[OBJETIVO A]
Indique se cada afirmação concorda com o texto sobre a rusticidade e a subsídio-dependência, respondendo sim ou não e citando as palavras do texto que o decidem. (i) Os portugueses emigram sem conhecerem as línguas dos países de destino. (ii) O Senhor Ventura, do Torga, enriqueceu uma única vez. (iii) Os compradores da EDP esperam que o Governo continue a apoiar as renováveis.
[OBJETIVO B]
Por favor, retome o texto sobre a rusticidade e a subsídio-dependência a partir do ponto em que termina.

A rusticidade foi o segredo das nossas vitórias de séculos. Inata nos povos deste Ocidente europeu. Atarracados, agarrados ao terrunho, frugais, resistentes ao frio e ao calor, verdadeiros rústicos, lutámos com ganas e sem hesitar na Flandres, nas colónias ou nos novos cenários da moderna guerra europeia. Emigramos para qualquer parte do mundo sem conhecermos línguas, ajeitando-nos depressa aos costumes locais. Aguentamos a cidade, a periferia o bidonville e o mato. Temos uma imensa vocação de emigrante, mesmo que nos reservem a sorte do Senhor Ventura, do Torga, duas vezes rico, duas vezes pobre, até regressar à aldeia natal. E lá voltamos a ela, de novo.
Finalmente, a subsídio-dependência, uma profissão recente, tão recente quanto os subsídios. Para tudo se precisa de apoio do Estado. Para iniciar ou encerrar actividade, para modernizar e inovar, para aprender, treinar e experimentar, para mudar de ramo, de modelo, de tecnologia, de fonte de produção e de produto. Para começar a produzir e para deixar de produzir. O subsidiozinho é essencial. E é altamente contagioso. Dois dias depois da privatização da EDP, os compradores esperam que o Governo continue a apoiar as renováveis.

[INFORMAÇÃO APRESENTADA]
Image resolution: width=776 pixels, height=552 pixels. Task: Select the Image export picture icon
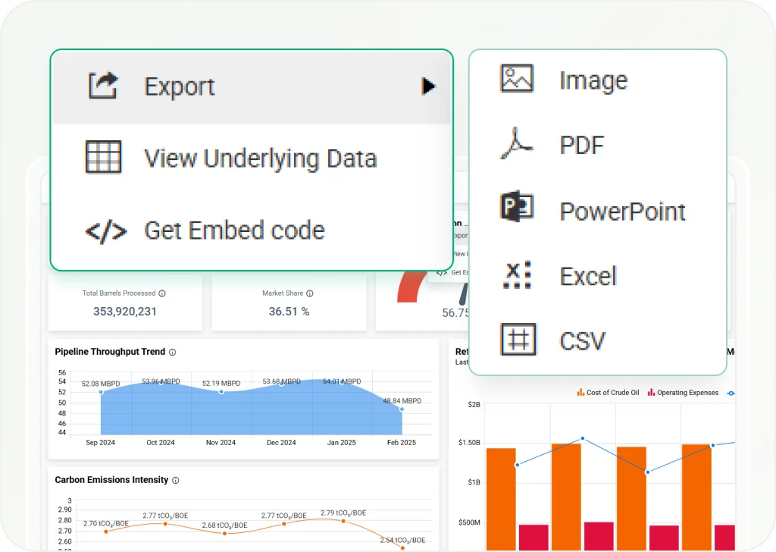(x=518, y=80)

[RESULTADO DO EXERCÍCIO A]
(i) Sim: «Emigramos para qualquer parte do mundo sem conhecermos línguas».
(ii) Não: «duas vezes rico, duas vezes pobre».
(iii) Sim: «os compradores esperam que o Governo continue a apoiar as renováveis».

[RESULTADO DO EXERCÍCIO B]
Estávamos já bem servidos de atributos quando surge um novo: a capacidade de se "fazer justiça" pela televisão. É fácil, rápido, seguro e eficaz. Não necessitamos de sair de casa, o tribunal chega-nos ao sofá. É rápido, pois só somos citados no dia do julgamento. É seguro, por não arriscarmos incómodos, qualquer que seja o resultado do tribunal. E é tremendamente eficaz, pois condenamos onde o tribunal absolveu e absolvemos onde o tribunal condenou. Tem ainda a vantagem de se assistir em directo à execução da sentença. O réu pode ter sido mandado em paz, mas se o Povo o condenou, terá que sair sob escolta policial e pela porta das traseiras. Até pode ser condenado em tribunal por "crime" cometido em dia diferente do da acusação, como na fábula do lobo e do cordeiro. Com tamanhas qualidades, bem podíamos dispensar a troika.
António Correia de Campos ( Deputado do PS ao Parlamento Europeu) | Público | 27-02-2012
Comentários (17)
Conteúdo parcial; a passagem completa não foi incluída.